What you have to do => Reproduce the records below, swapping "Image resolution" for "Screen resolution" wherever it occurs and keeping everything else the same.

Input material =>
⟨

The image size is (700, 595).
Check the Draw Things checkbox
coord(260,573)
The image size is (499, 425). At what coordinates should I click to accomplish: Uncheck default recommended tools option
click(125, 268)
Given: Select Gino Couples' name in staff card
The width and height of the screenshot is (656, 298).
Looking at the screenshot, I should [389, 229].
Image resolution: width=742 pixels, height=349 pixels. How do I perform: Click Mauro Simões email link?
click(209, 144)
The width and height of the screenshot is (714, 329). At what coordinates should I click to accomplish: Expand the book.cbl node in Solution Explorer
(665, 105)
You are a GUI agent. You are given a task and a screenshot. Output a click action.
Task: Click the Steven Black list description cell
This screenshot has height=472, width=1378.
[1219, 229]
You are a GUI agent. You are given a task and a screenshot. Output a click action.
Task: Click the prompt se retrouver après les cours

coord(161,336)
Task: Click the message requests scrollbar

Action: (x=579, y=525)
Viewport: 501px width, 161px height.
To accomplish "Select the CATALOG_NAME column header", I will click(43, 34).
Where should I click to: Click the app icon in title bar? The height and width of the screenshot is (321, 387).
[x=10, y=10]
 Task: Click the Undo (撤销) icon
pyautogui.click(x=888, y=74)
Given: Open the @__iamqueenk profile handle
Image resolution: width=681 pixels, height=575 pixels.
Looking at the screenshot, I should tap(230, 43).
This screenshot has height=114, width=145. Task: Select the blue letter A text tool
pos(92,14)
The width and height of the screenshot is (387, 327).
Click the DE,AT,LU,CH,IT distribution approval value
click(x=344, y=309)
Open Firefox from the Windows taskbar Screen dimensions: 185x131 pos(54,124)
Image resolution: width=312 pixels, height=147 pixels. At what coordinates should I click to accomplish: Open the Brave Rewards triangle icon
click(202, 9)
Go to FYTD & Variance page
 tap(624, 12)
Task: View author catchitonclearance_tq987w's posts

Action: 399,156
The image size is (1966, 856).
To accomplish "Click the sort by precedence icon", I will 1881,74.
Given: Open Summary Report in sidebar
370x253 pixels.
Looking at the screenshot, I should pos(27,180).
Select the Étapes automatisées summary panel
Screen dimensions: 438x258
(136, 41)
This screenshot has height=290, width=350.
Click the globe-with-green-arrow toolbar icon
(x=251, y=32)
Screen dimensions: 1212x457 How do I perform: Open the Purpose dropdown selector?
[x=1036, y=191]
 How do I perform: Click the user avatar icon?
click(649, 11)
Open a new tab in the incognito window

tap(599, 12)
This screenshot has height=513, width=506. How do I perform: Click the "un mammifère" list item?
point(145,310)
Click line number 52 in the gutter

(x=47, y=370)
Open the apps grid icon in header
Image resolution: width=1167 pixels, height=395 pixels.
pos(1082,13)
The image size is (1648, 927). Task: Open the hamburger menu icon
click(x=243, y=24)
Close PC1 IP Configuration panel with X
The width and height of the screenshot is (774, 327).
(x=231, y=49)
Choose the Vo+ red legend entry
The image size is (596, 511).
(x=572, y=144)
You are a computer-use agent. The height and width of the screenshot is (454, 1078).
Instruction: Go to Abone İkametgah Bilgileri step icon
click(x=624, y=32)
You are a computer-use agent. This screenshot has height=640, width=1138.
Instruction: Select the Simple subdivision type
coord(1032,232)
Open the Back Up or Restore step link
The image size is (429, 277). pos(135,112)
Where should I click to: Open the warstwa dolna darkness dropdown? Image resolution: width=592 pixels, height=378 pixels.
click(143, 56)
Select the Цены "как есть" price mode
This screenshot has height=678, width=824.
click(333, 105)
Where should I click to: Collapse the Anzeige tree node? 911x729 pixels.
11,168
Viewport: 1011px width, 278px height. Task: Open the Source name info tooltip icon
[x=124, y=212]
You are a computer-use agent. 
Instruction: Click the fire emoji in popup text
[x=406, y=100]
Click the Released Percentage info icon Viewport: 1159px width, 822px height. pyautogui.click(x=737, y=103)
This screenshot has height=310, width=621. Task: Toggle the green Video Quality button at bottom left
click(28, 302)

⟩

Response to the task =>
The image size is (700, 595).
Check the Draw Things checkbox
coord(260,573)
The image size is (499, 425). At what coordinates should I click to accomplish: Uncheck default recommended tools option
click(125, 268)
Given: Select Gino Couples' name in staff card
The width and height of the screenshot is (656, 298).
Looking at the screenshot, I should [389, 229].
Screen resolution: width=742 pixels, height=349 pixels. How do I perform: Click Mauro Simões email link?
click(209, 144)
The width and height of the screenshot is (714, 329). At what coordinates should I click to accomplish: Expand the book.cbl node in Solution Explorer
(665, 105)
You are a GUI agent. You are given a task and a screenshot. Output a click action.
Task: Click the Steven Black list description cell
This screenshot has height=472, width=1378.
[1219, 229]
You are a GUI agent. You are given a task and a screenshot. Output a click action.
Task: Click the prompt se retrouver après les cours

coord(161,336)
Task: Click the message requests scrollbar

Action: (x=579, y=525)
Viewport: 501px width, 161px height.
To accomplish "Select the CATALOG_NAME column header", I will click(43, 34).
Where should I click to: Click the app icon in title bar? The height and width of the screenshot is (321, 387).
[x=10, y=10]
 Task: Click the Undo (撤销) icon
pyautogui.click(x=888, y=74)
Given: Open the @__iamqueenk profile handle
Screen resolution: width=681 pixels, height=575 pixels.
Looking at the screenshot, I should tap(230, 43).
This screenshot has height=114, width=145. Task: Select the blue letter A text tool
pos(92,14)
The width and height of the screenshot is (387, 327).
Click the DE,AT,LU,CH,IT distribution approval value
click(x=344, y=309)
Open Firefox from the Windows taskbar Screen dimensions: 185x131 pos(54,124)
Screen resolution: width=312 pixels, height=147 pixels. At what coordinates should I click to accomplish: Open the Brave Rewards triangle icon
click(202, 9)
Go to FYTD & Variance page
 tap(624, 12)
Task: View author catchitonclearance_tq987w's posts

Action: 399,156
The image size is (1966, 856).
To accomplish "Click the sort by precedence icon", I will 1881,74.
Given: Open Summary Report in sidebar
370x253 pixels.
Looking at the screenshot, I should pos(27,180).
Select the Étapes automatisées summary panel
Screen dimensions: 438x258
(136, 41)
This screenshot has height=290, width=350.
Click the globe-with-green-arrow toolbar icon
(x=251, y=32)
Screen dimensions: 1212x457 How do I perform: Open the Purpose dropdown selector?
[x=1036, y=191]
 How do I perform: Click the user avatar icon?
click(649, 11)
Open a new tab in the incognito window

tap(599, 12)
This screenshot has height=513, width=506. How do I perform: Click the "un mammifère" list item?
point(145,310)
Click line number 52 in the gutter

(x=47, y=370)
Open the apps grid icon in header
Screen resolution: width=1167 pixels, height=395 pixels.
pos(1082,13)
The image size is (1648, 927). Task: Open the hamburger menu icon
click(x=243, y=24)
Close PC1 IP Configuration panel with X
The width and height of the screenshot is (774, 327).
(x=231, y=49)
Choose the Vo+ red legend entry
The image size is (596, 511).
(x=572, y=144)
You are a computer-use agent. The height and width of the screenshot is (454, 1078).
Instruction: Go to Abone İkametgah Bilgileri step icon
click(x=624, y=32)
You are a computer-use agent. This screenshot has height=640, width=1138.
Instruction: Select the Simple subdivision type
coord(1032,232)
Open the Back Up or Restore step link
The image size is (429, 277). pos(135,112)
Where should I click to: Open the warstwa dolna darkness dropdown? Screen resolution: width=592 pixels, height=378 pixels.
click(143, 56)
Select the Цены "как есть" price mode
This screenshot has height=678, width=824.
click(333, 105)
Where should I click to: Collapse the Anzeige tree node? 911x729 pixels.
11,168
Viewport: 1011px width, 278px height. Task: Open the Source name info tooltip icon
[x=124, y=212]
You are a computer-use agent. 
Instruction: Click the fire emoji in popup text
[x=406, y=100]
Click the Released Percentage info icon Viewport: 1159px width, 822px height. pyautogui.click(x=737, y=103)
This screenshot has height=310, width=621. Task: Toggle the green Video Quality button at bottom left
click(28, 302)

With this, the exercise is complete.